| Exercise details |
Please copy every line below that contains the string "computer".

>>

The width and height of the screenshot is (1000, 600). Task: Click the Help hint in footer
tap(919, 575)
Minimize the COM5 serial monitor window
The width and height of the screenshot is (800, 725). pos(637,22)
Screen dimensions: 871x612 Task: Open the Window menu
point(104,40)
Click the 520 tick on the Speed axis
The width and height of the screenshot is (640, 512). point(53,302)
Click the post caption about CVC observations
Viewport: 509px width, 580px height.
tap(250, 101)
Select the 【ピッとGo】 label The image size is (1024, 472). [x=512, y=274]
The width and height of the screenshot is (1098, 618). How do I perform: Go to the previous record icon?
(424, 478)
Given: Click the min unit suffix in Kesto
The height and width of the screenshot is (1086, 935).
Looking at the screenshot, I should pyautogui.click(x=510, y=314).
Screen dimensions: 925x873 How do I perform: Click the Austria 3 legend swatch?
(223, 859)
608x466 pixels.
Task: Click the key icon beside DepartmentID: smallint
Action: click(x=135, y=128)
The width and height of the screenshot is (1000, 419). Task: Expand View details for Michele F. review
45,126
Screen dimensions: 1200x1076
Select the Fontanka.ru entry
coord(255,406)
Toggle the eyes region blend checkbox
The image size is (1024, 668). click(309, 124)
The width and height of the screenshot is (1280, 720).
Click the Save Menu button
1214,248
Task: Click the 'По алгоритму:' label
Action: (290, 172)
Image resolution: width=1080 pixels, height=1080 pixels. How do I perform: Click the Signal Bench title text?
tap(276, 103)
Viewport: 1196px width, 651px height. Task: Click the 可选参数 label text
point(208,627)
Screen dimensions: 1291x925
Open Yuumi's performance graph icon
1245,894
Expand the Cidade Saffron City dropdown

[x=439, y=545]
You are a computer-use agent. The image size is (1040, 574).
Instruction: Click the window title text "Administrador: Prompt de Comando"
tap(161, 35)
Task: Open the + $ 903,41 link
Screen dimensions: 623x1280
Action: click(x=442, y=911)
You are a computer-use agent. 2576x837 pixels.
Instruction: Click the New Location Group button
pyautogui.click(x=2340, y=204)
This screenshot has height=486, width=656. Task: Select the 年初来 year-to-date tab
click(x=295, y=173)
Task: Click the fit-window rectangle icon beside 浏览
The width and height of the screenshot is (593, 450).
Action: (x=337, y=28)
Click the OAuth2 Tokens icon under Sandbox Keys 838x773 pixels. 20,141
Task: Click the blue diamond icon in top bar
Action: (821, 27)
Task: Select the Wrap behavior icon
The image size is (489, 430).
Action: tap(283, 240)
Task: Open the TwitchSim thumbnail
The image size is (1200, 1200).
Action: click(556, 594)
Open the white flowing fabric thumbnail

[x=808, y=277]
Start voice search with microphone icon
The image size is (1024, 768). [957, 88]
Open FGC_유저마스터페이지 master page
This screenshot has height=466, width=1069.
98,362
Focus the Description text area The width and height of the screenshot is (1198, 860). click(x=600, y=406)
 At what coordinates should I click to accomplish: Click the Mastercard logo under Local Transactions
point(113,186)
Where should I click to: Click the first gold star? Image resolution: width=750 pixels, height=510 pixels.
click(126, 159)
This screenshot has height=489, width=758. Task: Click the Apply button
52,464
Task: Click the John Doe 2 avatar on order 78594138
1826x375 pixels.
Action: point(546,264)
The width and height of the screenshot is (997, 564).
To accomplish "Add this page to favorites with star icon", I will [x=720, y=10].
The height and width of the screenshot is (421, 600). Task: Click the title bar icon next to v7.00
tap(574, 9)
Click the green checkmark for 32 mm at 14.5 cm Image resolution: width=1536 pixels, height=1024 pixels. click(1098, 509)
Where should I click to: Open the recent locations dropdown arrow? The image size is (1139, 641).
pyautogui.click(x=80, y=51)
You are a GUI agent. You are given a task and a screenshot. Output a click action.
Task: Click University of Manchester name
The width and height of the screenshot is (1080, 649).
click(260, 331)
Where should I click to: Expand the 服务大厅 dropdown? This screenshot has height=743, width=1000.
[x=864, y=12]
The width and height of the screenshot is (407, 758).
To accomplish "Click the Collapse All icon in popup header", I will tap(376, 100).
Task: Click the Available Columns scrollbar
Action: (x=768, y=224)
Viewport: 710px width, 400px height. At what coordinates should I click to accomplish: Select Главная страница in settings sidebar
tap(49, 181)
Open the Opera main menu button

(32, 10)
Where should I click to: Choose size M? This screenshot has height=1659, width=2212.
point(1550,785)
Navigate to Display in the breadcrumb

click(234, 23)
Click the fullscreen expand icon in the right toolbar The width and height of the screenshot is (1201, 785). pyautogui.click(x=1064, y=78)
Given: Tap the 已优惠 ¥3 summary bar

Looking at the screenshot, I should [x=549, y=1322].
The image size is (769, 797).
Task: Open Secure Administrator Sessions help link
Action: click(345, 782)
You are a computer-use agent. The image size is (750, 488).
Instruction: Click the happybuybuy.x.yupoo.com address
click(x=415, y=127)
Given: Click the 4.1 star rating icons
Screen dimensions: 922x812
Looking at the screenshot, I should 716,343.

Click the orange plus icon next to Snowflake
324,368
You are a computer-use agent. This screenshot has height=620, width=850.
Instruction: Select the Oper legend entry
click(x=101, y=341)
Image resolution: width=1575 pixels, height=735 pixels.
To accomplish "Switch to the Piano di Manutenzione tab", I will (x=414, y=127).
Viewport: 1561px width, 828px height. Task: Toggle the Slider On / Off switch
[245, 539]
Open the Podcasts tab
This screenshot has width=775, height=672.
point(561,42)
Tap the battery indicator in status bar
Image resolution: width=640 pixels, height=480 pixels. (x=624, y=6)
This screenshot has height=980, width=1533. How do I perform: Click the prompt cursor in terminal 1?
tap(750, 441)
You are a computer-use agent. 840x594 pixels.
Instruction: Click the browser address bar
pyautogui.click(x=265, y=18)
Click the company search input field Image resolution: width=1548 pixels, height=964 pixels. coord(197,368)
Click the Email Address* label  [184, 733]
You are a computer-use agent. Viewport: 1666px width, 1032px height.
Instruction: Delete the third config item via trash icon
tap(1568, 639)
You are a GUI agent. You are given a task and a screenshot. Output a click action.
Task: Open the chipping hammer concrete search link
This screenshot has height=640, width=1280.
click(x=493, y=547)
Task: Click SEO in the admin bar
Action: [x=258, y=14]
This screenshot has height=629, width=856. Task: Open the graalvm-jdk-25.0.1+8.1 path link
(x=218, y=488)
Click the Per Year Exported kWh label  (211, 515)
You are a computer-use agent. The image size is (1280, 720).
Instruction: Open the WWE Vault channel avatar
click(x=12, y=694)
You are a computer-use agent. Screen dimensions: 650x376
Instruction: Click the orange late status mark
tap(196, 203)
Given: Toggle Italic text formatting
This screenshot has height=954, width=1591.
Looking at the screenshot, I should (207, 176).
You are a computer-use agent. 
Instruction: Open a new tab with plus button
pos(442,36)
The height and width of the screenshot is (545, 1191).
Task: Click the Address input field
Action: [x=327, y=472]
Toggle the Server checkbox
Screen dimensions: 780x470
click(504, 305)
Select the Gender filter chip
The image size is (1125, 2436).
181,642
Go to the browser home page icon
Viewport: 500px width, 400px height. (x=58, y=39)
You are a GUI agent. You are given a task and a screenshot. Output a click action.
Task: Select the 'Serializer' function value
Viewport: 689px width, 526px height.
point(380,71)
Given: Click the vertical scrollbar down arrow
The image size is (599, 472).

<<

| Solution for this problem |
You are a computer-use agent. The image size is (1040, 574).
You are a computer-use agent. 2576x837 pixels.
You are a computer-use agent. The image size is (750, 488).
You are a computer-use agent. This screenshot has height=620, width=850.
You are a computer-use agent. 840x594 pixels.
You are a computer-use agent. Viewport: 1666px width, 1032px height.
You are a computer-use agent. The image size is (1280, 720).
You are a computer-use agent. Screen dimensions: 650x376
You are a computer-use agent. 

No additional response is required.